Could you say how many lines in the records include "Click"? Please give the number by itself.

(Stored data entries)
- Opening Delimiter -
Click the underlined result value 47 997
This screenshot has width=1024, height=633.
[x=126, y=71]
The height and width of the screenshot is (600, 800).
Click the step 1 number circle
- Closing Delimiter -
● **Answer to this exercise**
2